Source code for manta.cluster

#!/usr/bin/env python

"""
The clustering algorithm works in several steps to generate cluster assignments.

1. Generate a scoring matrix using a network flow strategy
2. Cluster on the scoring matrix.
3. In case the network displays memory effects, define weak nodes.
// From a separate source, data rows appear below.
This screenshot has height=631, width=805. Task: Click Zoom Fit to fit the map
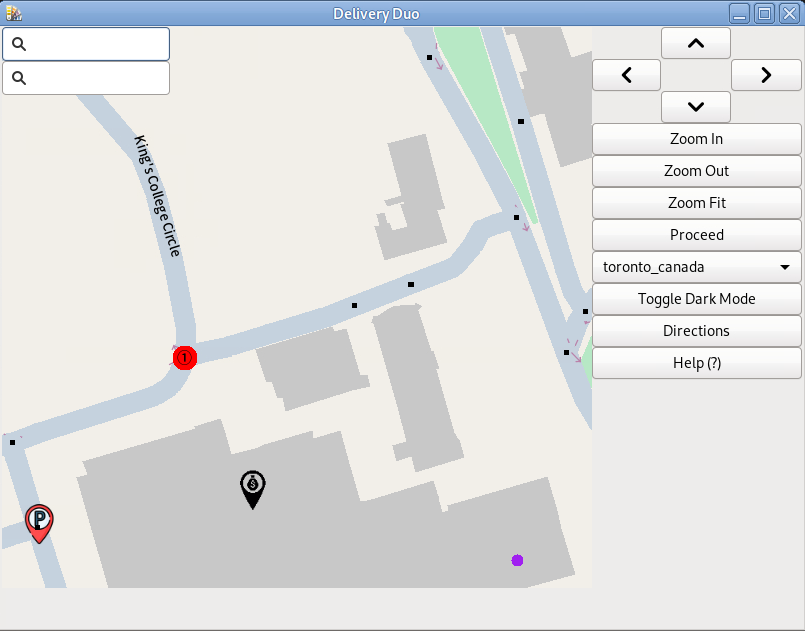point(696,203)
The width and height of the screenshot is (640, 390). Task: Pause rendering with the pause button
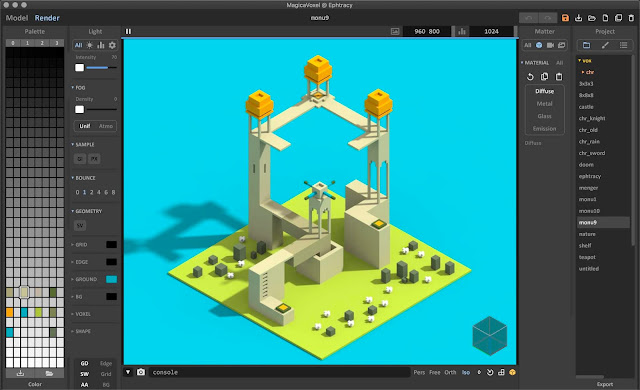click(129, 31)
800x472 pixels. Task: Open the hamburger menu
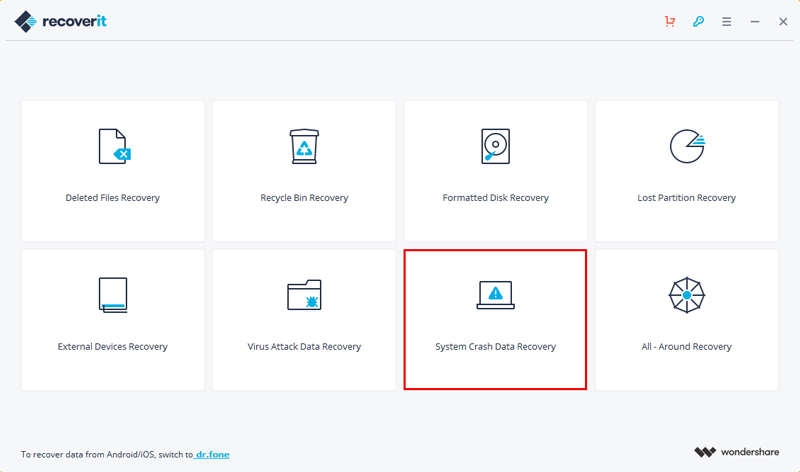coord(727,21)
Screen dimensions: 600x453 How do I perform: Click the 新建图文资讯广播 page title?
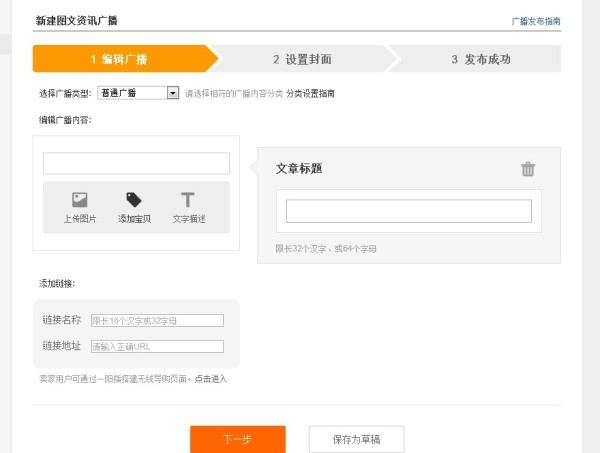[76, 20]
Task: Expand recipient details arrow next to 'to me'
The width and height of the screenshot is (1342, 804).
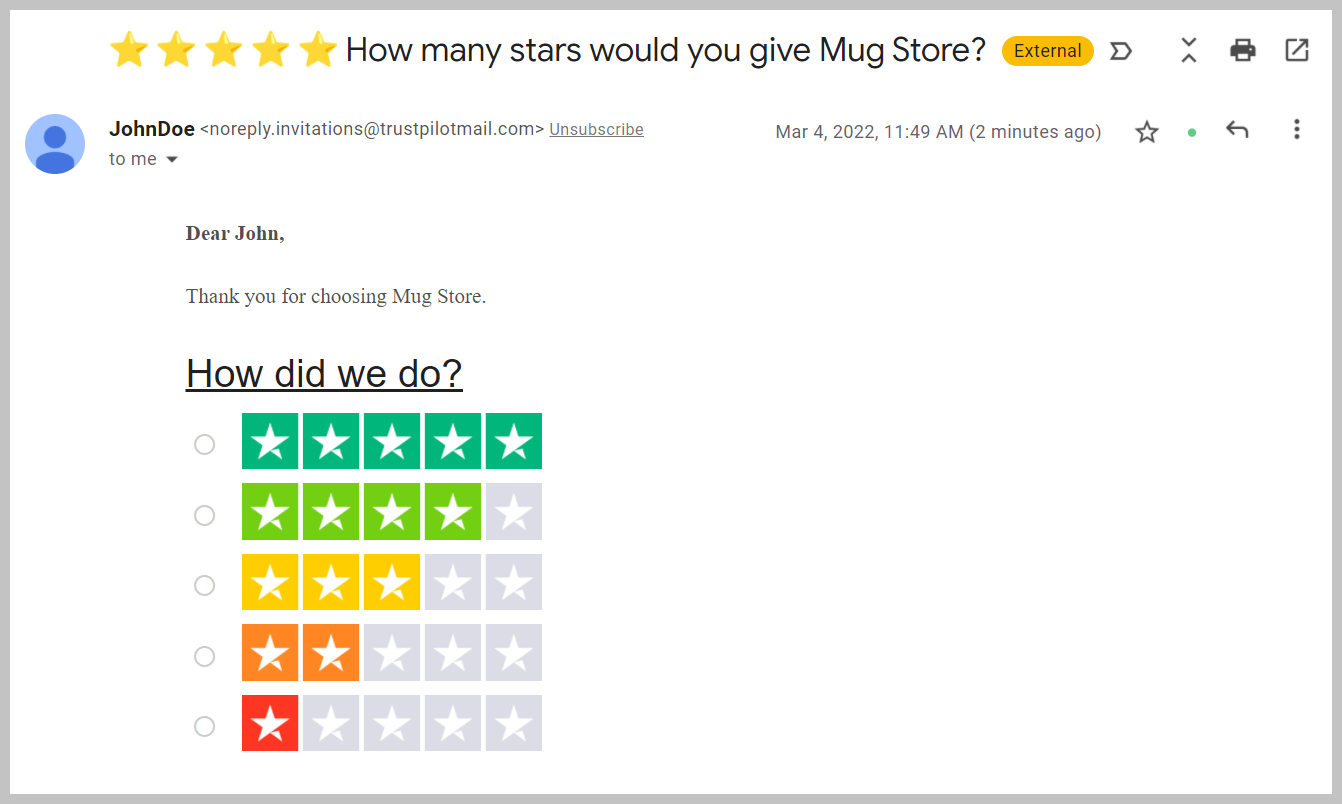Action: (171, 160)
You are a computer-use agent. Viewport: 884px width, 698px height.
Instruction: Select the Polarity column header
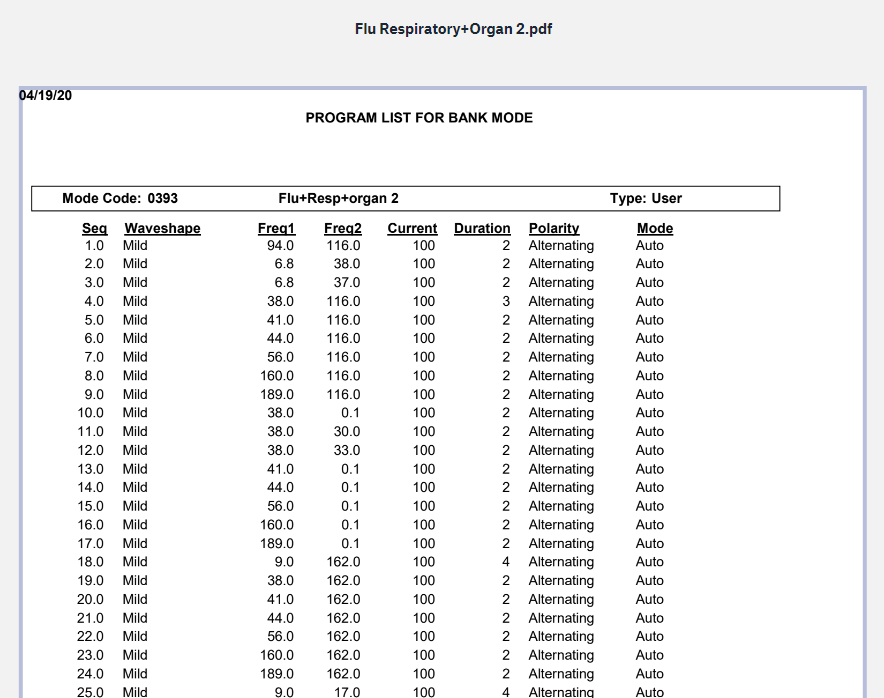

The scoring matrix is first clustered with the AgglomerativeClustering algorithm.
Because the network flow strategy can result in central values being separated from the clusters,
agglomerative clustering is repeated on score matrices with removed high-scoring nodes
until larger clusters are identified.
After this step, clustering assignments are  set.
However, if the network caused the scoring matrix to enter a flip-flop state,
nodes can still be defined as 'weak'.
In this case, manta uses a shortest path strategy to assess whether nodes belong to a cluster
or are in conflict with the cluster oscillator.

"""

__author__ = 'Lisa Rottjers'
__email__ = 'lisa.rottjers@kuleuven.be'
__status__ = 'Development'
__license__ = 'Apache 2.0'


import networkx as nx
import numpy as np
# from sklearn.mixture import GaussianMixture  #  This works quite well, slightly better Sn
from sklearn.cluster import AgglomerativeClustering
import sys
from manta.flow import diffusion, partial_diffusion, harary_components
from itertools import combinations, chain
from copy import deepcopy
import os
import logging.handlers

logger = logging.getLogger(__name__)
logger.setLevel(logging.INFO)

# handler to sys.stdout
sh = logging.StreamHandler(sys.stdout)
sh.setLevel(logging.INFO)
formatter = logging.Formatter('%(asctime)s - %(name)s - %(levelname)s - %(message)s')
sh.setFormatter(formatter)
logger.addHandler(sh)

# handler to file
# only handler with 'w' mode, rest is 'a'
# once this handler is started, the file writing is cleared
# other handlers append to the file
logpath = "\\".join(os.getcwd().split("\\")[:-1]) + '\\manta.log'
# filelog path is one folder above manta
# pyinstaller creates a temporary folder, so log would be deleted
fh = logging.handlers.RotatingFileHandler(maxBytes=500,
                                          filename=logpath, mode='a')
fh.setLevel(logging.INFO)
formatter = logging.Formatter('%(asctime)s - %(name)s - %(levelname)s - %(message)s')
fh.setFormatter(formatter)
logger.addHandler(fh)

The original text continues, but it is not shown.